In this case, inequality (10) is equivalent to the system of inequalities

$$\begin{aligned} \alpha ^{-k}\mathrm {tr}\varvec{A}^{k}&\le {\mathbb {1}},\\ \beta ^{-k} \bigoplus _{m=0}^{n-k} \bigoplus _{i_{1}+\cdots +i_{k}=m} \alpha ^{-m} \mathrm {tr}(\varvec{B}\varvec{A}^{i_{1}}\cdots \varvec{B}\varvec{A}^{i_{k}})&\le {\mathbb {1}}, \quad k=1,\ldots ,n. \end{aligned}$$

By rearranging the terms to isolate powers of \(\alpha \) and \(\beta \) on the right-hand side, and taking roots, we rewrite the system as

$$\begin{aligned} \mathop {\mathrm {tr}}\nolimits ^{1/k}(\varvec{A}^{k})&\le \alpha ,\\ \bigoplus _{m=0}^{n-k} \bigoplus _{i_{1}+\cdots +i_{k}=m} \alpha ^{-m/k} \mathop {\mathrm {tr}}\nolimits ^{1/k}(\varvec{B}\varvec{A}^{i_{1}}\cdots \varvec{B}\varvec{A}^{i_{k}})&\le \beta , \quad k=1,\ldots ,n. \end{aligned}$$

We aggregate all these inequalities into two inequalities

$$\begin{aligned} \alpha&\ge \bigoplus _{k=1}^{n}\mathop {\mathrm {tr}}\nolimits ^{1/k}(\varvec{A}^{k}),\\ \beta&\ge \bigoplus _{k=1}^{n}\mathop {\mathrm {tr}}\nolimits ^{1/k}(\varvec{B}^{k}) \oplus \bigoplus _{k=1}^{n-1}\bigoplus _{m=1}^{n-k}\bigoplus _{i_{1}+\cdots +i_{k}=m} \alpha ^{-m/k} \mathop {\mathrm {tr}}\nolimits ^{1/k}(\varvec{B}\varvec{A}^{i_{1}}\cdots \varvec{B}\varvec{A}^{i_{k}}). \end{aligned}$$

With the spectral radii of the matrices \(\varvec{A}\) and \(\varvec{B}\) given by

$$\begin{aligned} \mu = \bigoplus _{k=1}^{n}\mathop {\mathrm {tr}}\nolimits ^{1/k}(\varvec{A}^{k}), \quad \nu = \bigoplus _{k=1}^{n}\mathop {\mathrm {tr}}\nolimits ^{1/k}(\varvec{B}^{k}), \end{aligned}$$

and the notation

$$\begin{aligned} H(\alpha ) = \bigoplus _{k=1}^{n-1}\bigoplus _{m=1}^{n-k}\bigoplus _{i_{1}+\cdots +i_{k}=m} \alpha ^{-m/k} \mathop {\mathrm {tr}}\nolimits ^{1/k}(\varvec{B}\varvec{A}^{i_{1}}\cdots \varvec{B}\varvec{A}^{i_{k}}), \end{aligned}$$

the last inequalities take the more compact form

$$\begin{aligned} \alpha \ge \mu , \quad \beta \ge \nu \oplus H(\alpha ). \end{aligned}$$
(12)

We now consider the feasible area in the \(\alpha \beta \)-coordinate system, which is defined by these inequalities.

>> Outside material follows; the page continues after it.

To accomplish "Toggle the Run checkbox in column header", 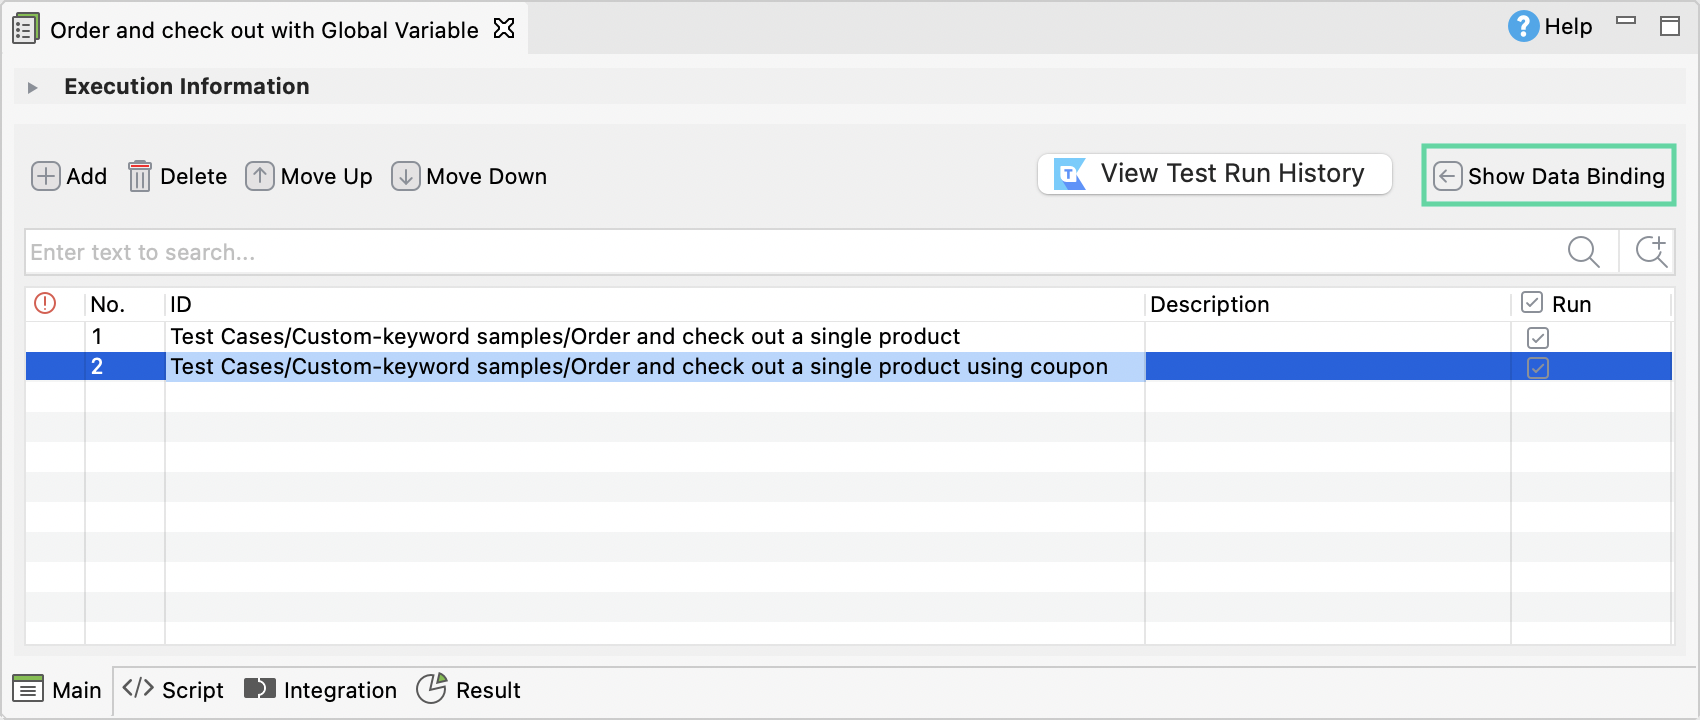I will [1532, 303].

Our aim is to determine Pareto-efficient points \((\alpha ,\beta )\) in the feasible area, such that no coordinate of the point can be decreased without increasing the other, and thus to construct the Pareto frontier for the problem.

Since all interior points cannot be Pareto-efficient, we need only examine the points on the boundary of the area, which includes an open left vertical segment with \(\alpha =\mu \), lower-left segment, where \(\beta =\nu \oplus H(\alpha )\), and an open lower horizontal segment with \(\beta =\nu \). Observing that the points of both vertical and horizontal segments are obviously not Pareto-efficient, we conclude that the Pareto frontier coincides with the lower-left boundary segment of the feasible area.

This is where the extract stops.